Kevin, I agree 100%.  

Our very first meal on our very first stay was at the original Francois Plantation...it set a high bar. Helped us fall in love all over again. A gorgeous romantic room filled with fresh orchids and fine china and glassware.  The food-amazing.

----------


## elgreaux

Considering that François is no longer there and probably nobody who works there ever heard of him, the name change seems inevitable... 

why do we think the surge in Italian popularity? the cost of pasta being so low? or....?

----------


## Rocket

My initlal thoughts...I am never looking for Italian on the Island, but then I remember, fondly the Lasagna bolognese at L'Isoletta and the clams in white sauce at NIkki and LePiment.

----------


## amyb

and the eggplant Parmigiana at L'Isola. And the Vitello Tonnato at El Sereno.

----------


## elgreaux

I prefer the seared foie gras at Esprit, the parmesan crusted chicken at Sand Bar, the chicken with truffle at Santa Fe... but luckily we have lots of options!

----------


## cassidain

> I prefer the seared foie gras at Esprit . . .



I love terrine de foie gras, foie gras au torchon, etc.
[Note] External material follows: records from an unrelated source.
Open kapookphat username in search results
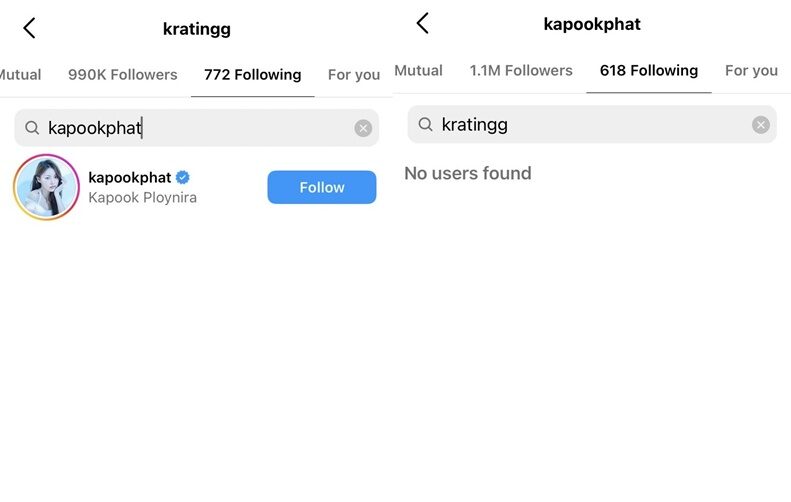(x=130, y=177)
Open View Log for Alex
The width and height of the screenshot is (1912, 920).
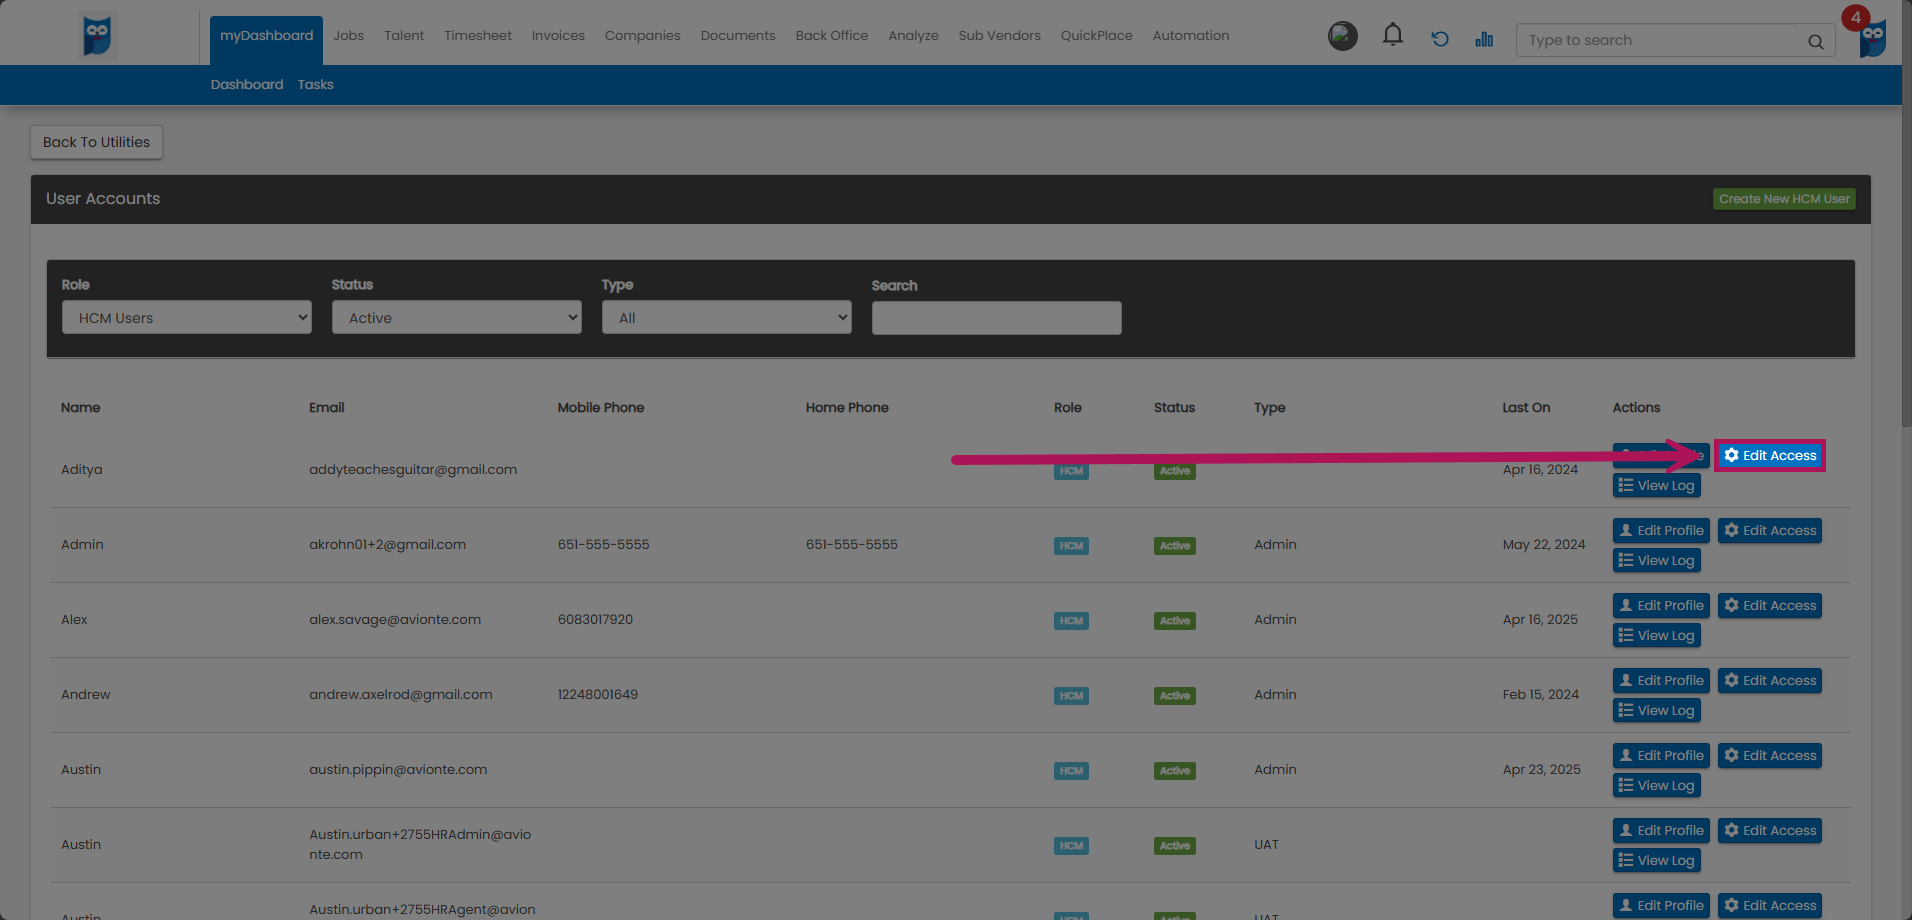pyautogui.click(x=1656, y=636)
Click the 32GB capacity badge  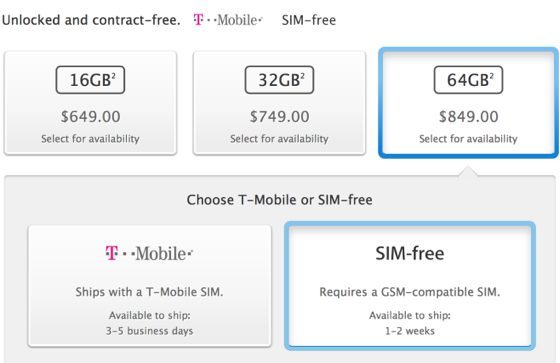click(x=279, y=80)
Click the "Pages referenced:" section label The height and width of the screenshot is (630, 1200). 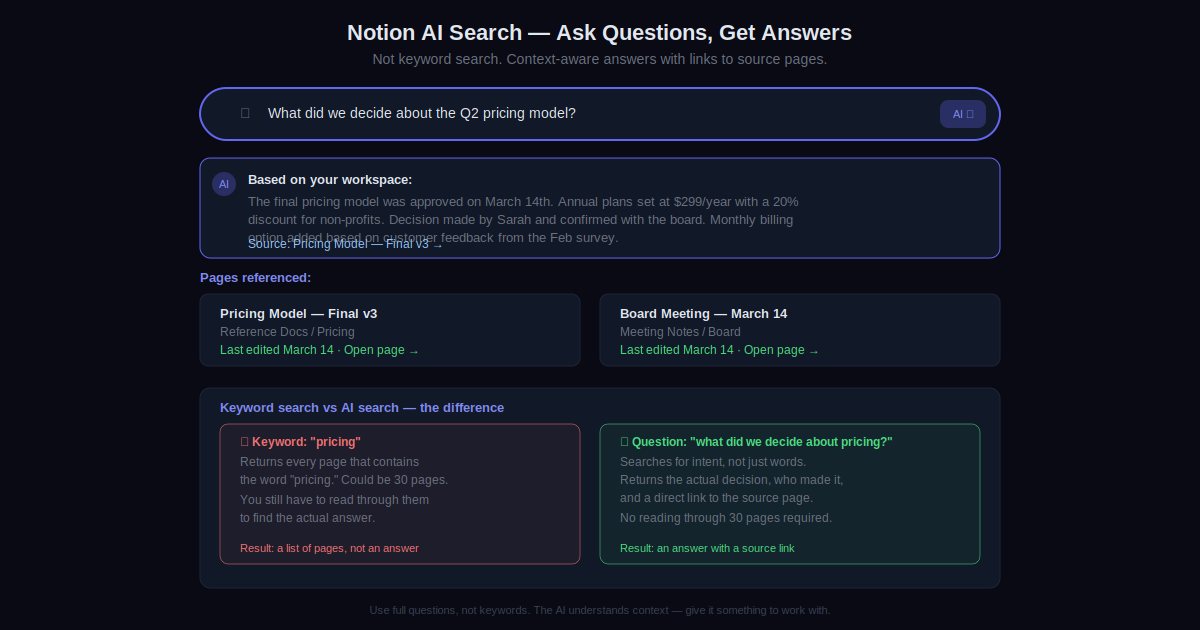(255, 278)
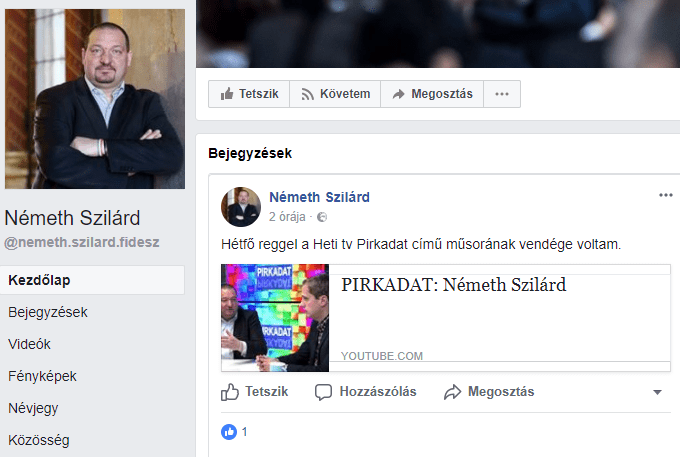This screenshot has height=457, width=680.
Task: Open the three-dot menu beside the page Megosztás button
Action: point(502,94)
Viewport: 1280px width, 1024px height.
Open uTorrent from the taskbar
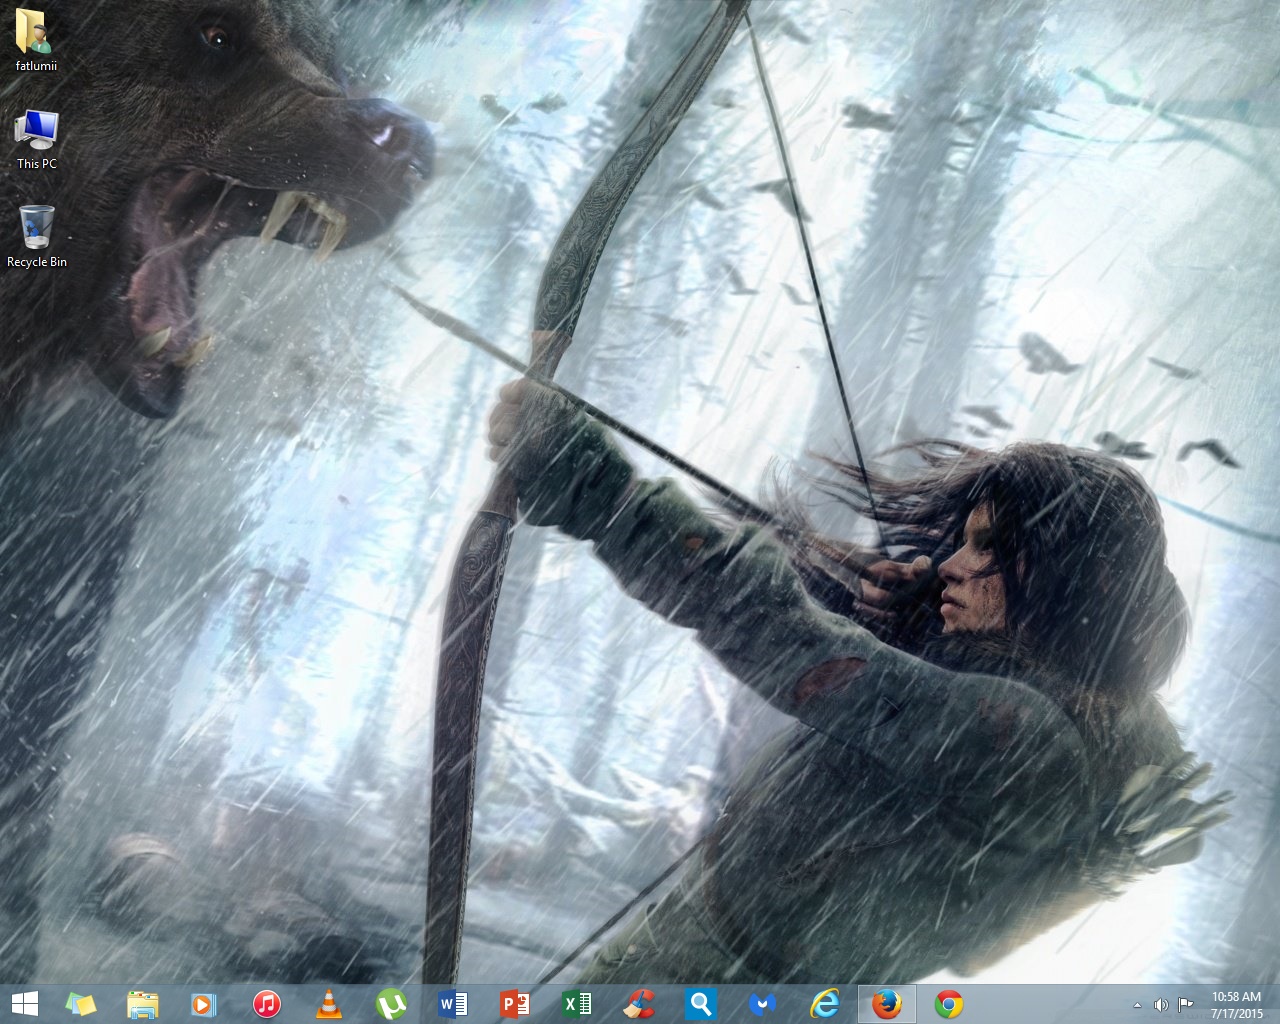pos(390,1004)
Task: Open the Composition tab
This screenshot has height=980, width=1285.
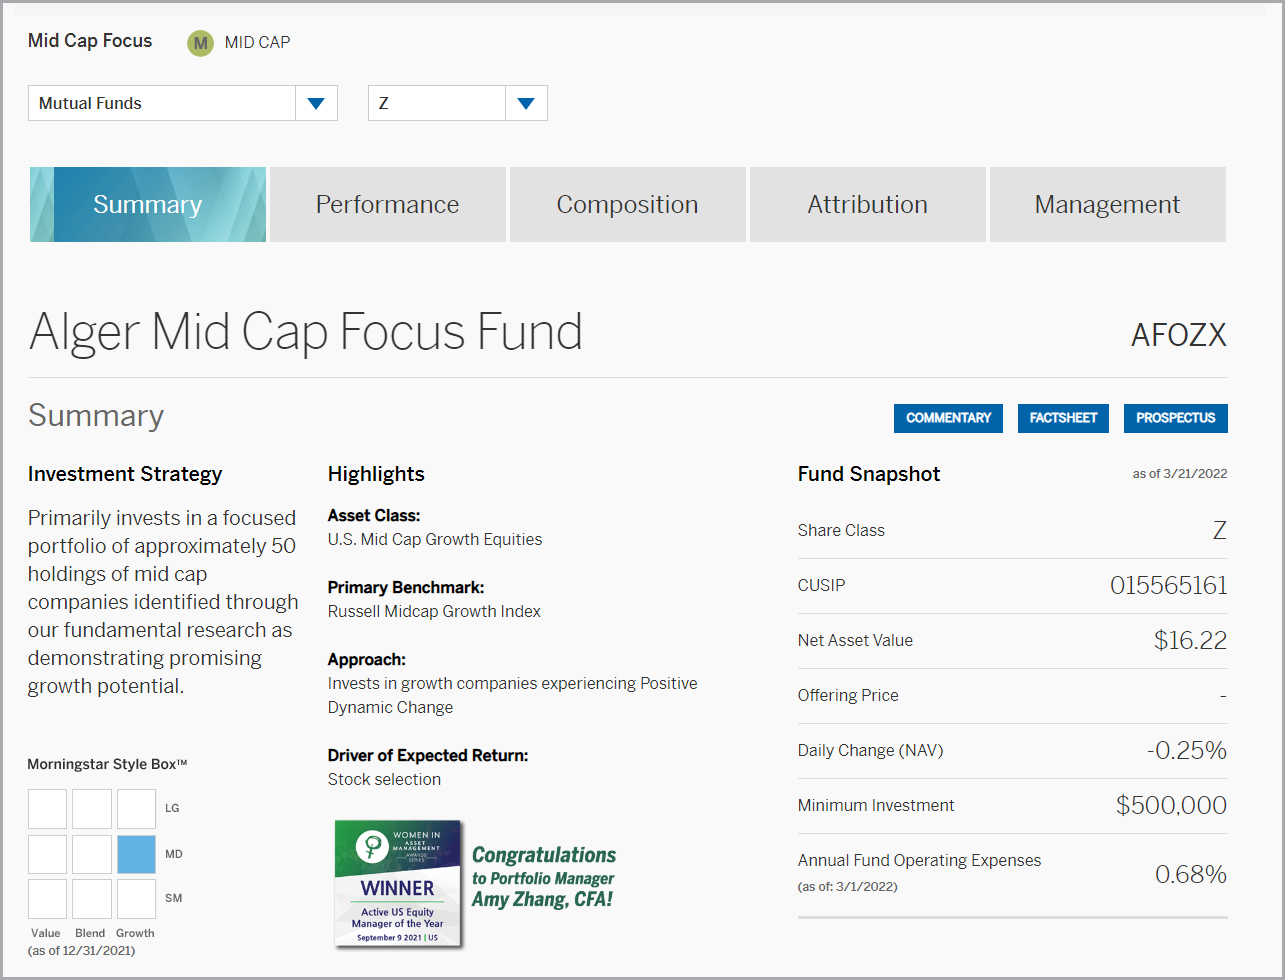Action: tap(627, 204)
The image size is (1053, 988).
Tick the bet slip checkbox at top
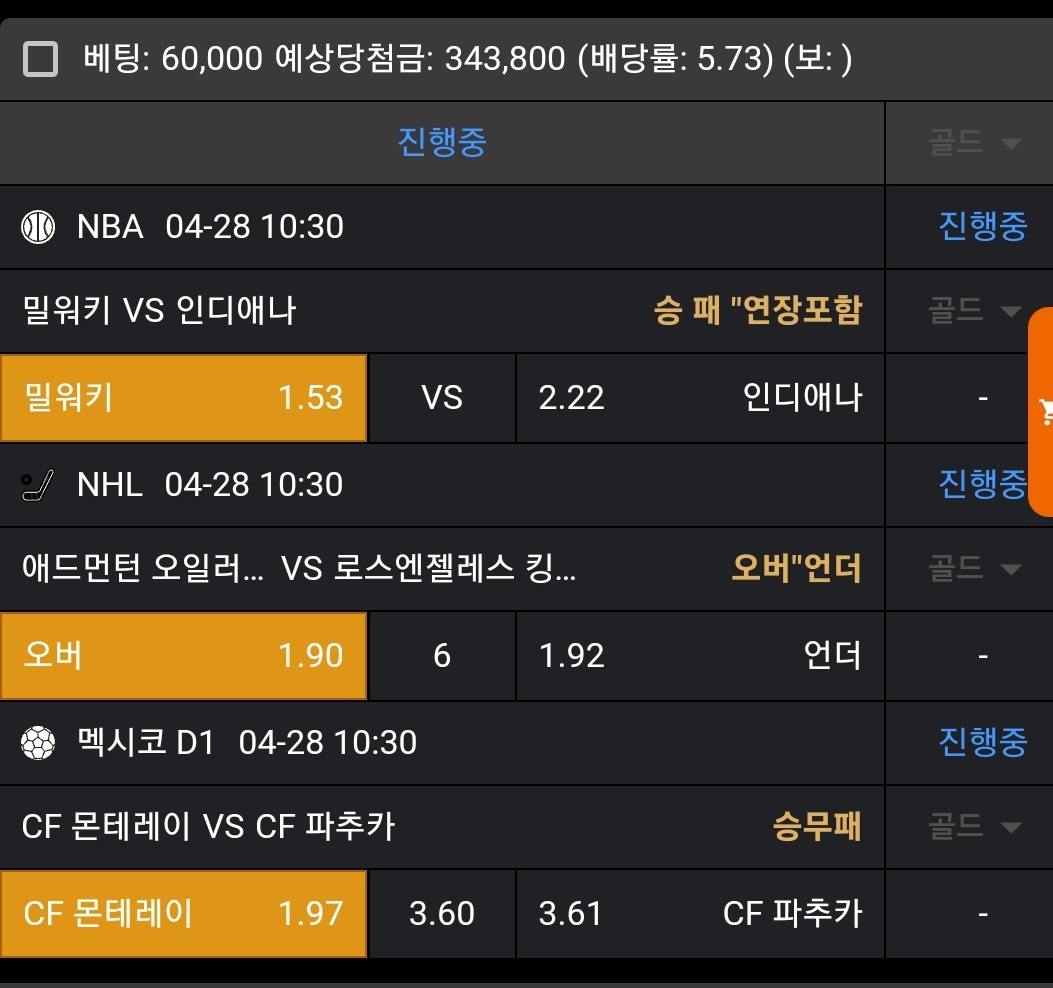click(40, 60)

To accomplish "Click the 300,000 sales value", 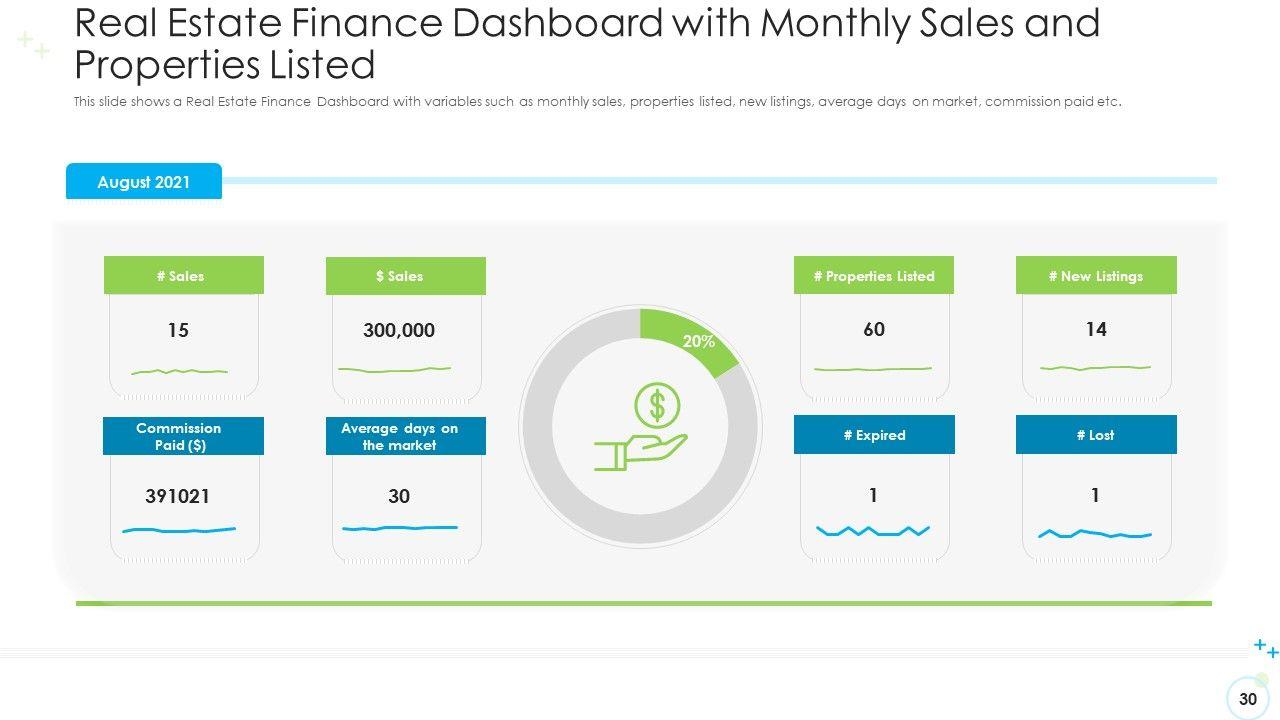I will (x=399, y=331).
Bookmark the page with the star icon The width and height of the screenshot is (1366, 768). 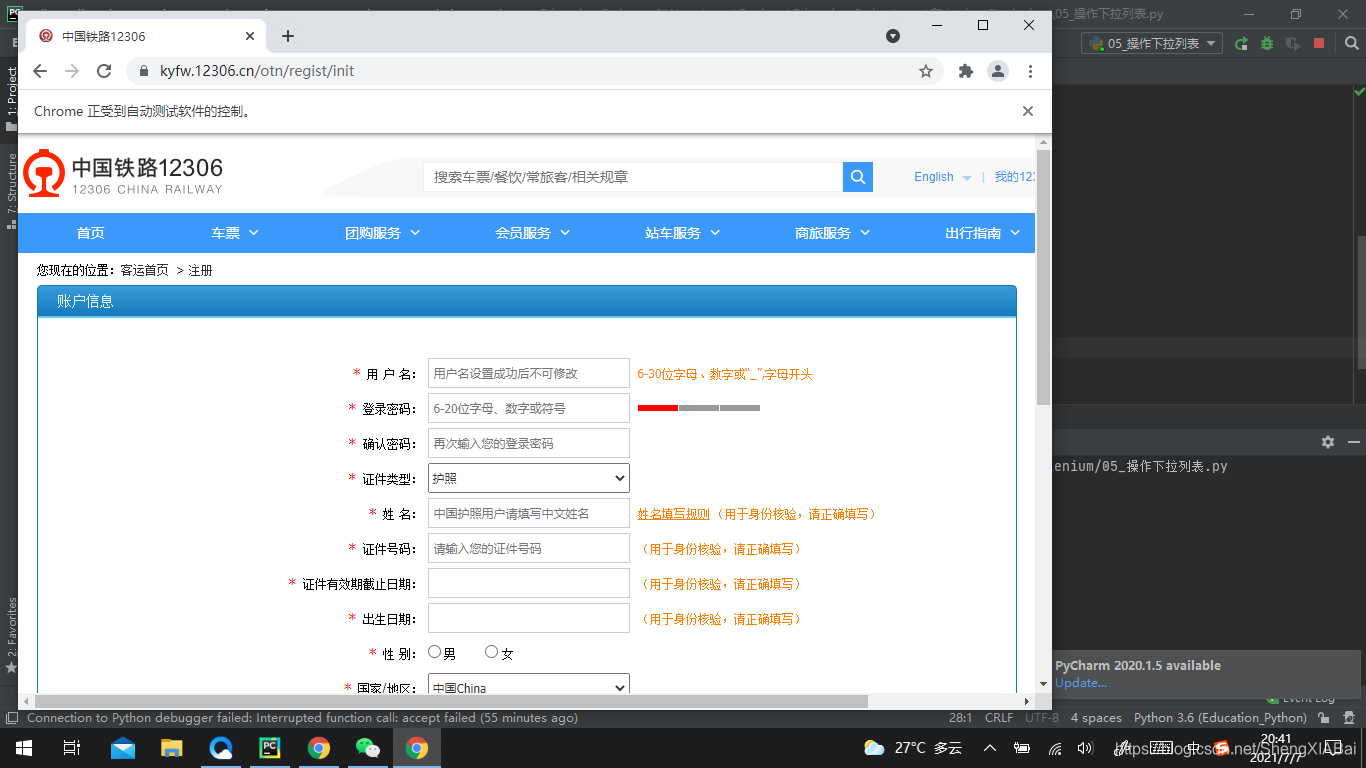point(926,71)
But, seared foie gras ? Hélas, non. 

J-CD is nevertheless a fine practitioner of cuisine à la française.

----------


## elgreaux

> I love terrine de foie gras, foie gras au torchon, etc.
> 
> But, seared foie gras ? Hélas, non. 
> 
> J-CD is nevertheless a fine practitioner of cuisine à la française.



funny you say that, because before I went to Paris the first time a zillion years ago I would have said the same thing. But I was taken to a restaurant where out host ordered filet de boeuf Rossini, which I had no idea what it was... but it was delicious and the rest is history....

----------


## amyb

Ellen, the chicken at SF is with foie gras.  David lists it as CHICKEN SUPREME.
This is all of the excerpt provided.